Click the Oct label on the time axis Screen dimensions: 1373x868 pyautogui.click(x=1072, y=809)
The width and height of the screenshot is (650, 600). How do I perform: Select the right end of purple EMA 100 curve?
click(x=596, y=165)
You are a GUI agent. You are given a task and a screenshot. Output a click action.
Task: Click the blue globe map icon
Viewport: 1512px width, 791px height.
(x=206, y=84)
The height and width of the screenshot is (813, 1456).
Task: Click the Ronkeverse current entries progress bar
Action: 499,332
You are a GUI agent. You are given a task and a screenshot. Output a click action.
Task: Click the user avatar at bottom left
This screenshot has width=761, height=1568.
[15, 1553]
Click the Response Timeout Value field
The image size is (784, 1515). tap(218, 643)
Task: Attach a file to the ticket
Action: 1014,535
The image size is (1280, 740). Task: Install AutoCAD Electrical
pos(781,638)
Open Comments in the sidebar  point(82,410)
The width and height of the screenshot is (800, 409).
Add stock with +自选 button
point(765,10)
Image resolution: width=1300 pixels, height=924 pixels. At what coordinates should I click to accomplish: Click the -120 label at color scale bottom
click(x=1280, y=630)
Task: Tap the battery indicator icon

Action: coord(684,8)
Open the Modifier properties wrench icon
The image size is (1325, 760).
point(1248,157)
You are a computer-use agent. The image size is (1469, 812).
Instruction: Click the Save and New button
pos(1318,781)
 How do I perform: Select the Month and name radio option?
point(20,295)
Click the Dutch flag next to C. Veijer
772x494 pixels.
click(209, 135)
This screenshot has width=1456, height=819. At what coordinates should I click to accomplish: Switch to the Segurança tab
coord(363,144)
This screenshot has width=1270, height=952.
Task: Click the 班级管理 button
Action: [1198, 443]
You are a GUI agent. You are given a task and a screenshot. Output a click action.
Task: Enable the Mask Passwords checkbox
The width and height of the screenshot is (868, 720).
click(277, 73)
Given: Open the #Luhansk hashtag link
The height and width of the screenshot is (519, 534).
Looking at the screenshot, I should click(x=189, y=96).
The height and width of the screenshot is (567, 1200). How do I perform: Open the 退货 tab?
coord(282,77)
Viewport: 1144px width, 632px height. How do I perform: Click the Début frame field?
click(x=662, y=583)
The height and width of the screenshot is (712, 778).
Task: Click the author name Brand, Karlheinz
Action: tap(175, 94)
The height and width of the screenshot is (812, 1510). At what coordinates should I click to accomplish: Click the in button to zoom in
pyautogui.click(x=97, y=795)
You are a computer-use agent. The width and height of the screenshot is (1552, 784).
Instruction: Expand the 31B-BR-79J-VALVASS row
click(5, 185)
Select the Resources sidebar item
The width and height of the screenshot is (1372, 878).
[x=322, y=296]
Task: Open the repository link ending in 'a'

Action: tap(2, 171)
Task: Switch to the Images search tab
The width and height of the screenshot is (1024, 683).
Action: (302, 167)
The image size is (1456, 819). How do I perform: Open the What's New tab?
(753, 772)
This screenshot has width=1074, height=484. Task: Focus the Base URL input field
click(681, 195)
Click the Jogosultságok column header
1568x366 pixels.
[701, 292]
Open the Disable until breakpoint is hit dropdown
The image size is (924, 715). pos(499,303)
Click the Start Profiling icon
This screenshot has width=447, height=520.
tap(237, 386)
......
EXERCISE PROMPT: Reproduce all of the data above verbatim, line for line, with no changes.

REPLY TO THE TASK:
Click the Oct label on the time axis Screen dimensions: 1373x868 pyautogui.click(x=1072, y=809)
The width and height of the screenshot is (650, 600). How do I perform: Select the right end of purple EMA 100 curve?
click(x=596, y=165)
You are a GUI agent. You are given a task and a screenshot. Output a click action.
Task: Click the blue globe map icon
Viewport: 1512px width, 791px height.
(x=206, y=84)
The height and width of the screenshot is (813, 1456).
Task: Click the Ronkeverse current entries progress bar
Action: 499,332
You are a GUI agent. You are given a task and a screenshot. Output a click action.
Task: Click the user avatar at bottom left
This screenshot has width=761, height=1568.
[15, 1553]
Click the Response Timeout Value field
The image size is (784, 1515). tap(218, 643)
Task: Attach a file to the ticket
Action: 1014,535
The image size is (1280, 740). Task: Install AutoCAD Electrical
pos(781,638)
Open Comments in the sidebar  point(82,410)
The width and height of the screenshot is (800, 409).
Add stock with +自选 button
point(765,10)
Image resolution: width=1300 pixels, height=924 pixels. At what coordinates should I click to accomplish: Click the -120 label at color scale bottom
click(x=1280, y=630)
Task: Tap the battery indicator icon

Action: coord(684,8)
Open the Modifier properties wrench icon
The image size is (1325, 760).
point(1248,157)
You are a computer-use agent. The image size is (1469, 812).
Instruction: Click the Save and New button
pos(1318,781)
 How do I perform: Select the Month and name radio option?
point(20,295)
Click the Dutch flag next to C. Veijer
772x494 pixels.
click(209, 135)
This screenshot has width=1456, height=819. At what coordinates should I click to accomplish: Switch to the Segurança tab
coord(363,144)
This screenshot has width=1270, height=952.
Task: Click the 班级管理 button
Action: [1198, 443]
You are a GUI agent. You are given a task and a screenshot. Output a click action.
Task: Enable the Mask Passwords checkbox
The width and height of the screenshot is (868, 720).
click(277, 73)
Given: Open the #Luhansk hashtag link
The height and width of the screenshot is (519, 534).
Looking at the screenshot, I should click(x=189, y=96).
The height and width of the screenshot is (567, 1200). How do I perform: Open the 退货 tab?
coord(282,77)
Viewport: 1144px width, 632px height. How do I perform: Click the Début frame field?
click(x=662, y=583)
The height and width of the screenshot is (712, 778).
Task: Click the author name Brand, Karlheinz
Action: tap(175, 94)
The height and width of the screenshot is (812, 1510). At what coordinates should I click to accomplish: Click the in button to zoom in
pyautogui.click(x=97, y=795)
You are a computer-use agent. The width and height of the screenshot is (1552, 784).
Instruction: Expand the 31B-BR-79J-VALVASS row
click(5, 185)
Select the Resources sidebar item
The width and height of the screenshot is (1372, 878).
[x=322, y=296]
Task: Open the repository link ending in 'a'

Action: tap(2, 171)
Task: Switch to the Images search tab
The width and height of the screenshot is (1024, 683).
Action: (302, 167)
The image size is (1456, 819). How do I perform: Open the What's New tab?
(753, 772)
This screenshot has width=1074, height=484. Task: Focus the Base URL input field
click(681, 195)
Click the Jogosultságok column header
1568x366 pixels.
[701, 292]
Open the Disable until breakpoint is hit dropdown
The image size is (924, 715). pos(499,303)
Click the Start Profiling icon
This screenshot has width=447, height=520.
tap(237, 386)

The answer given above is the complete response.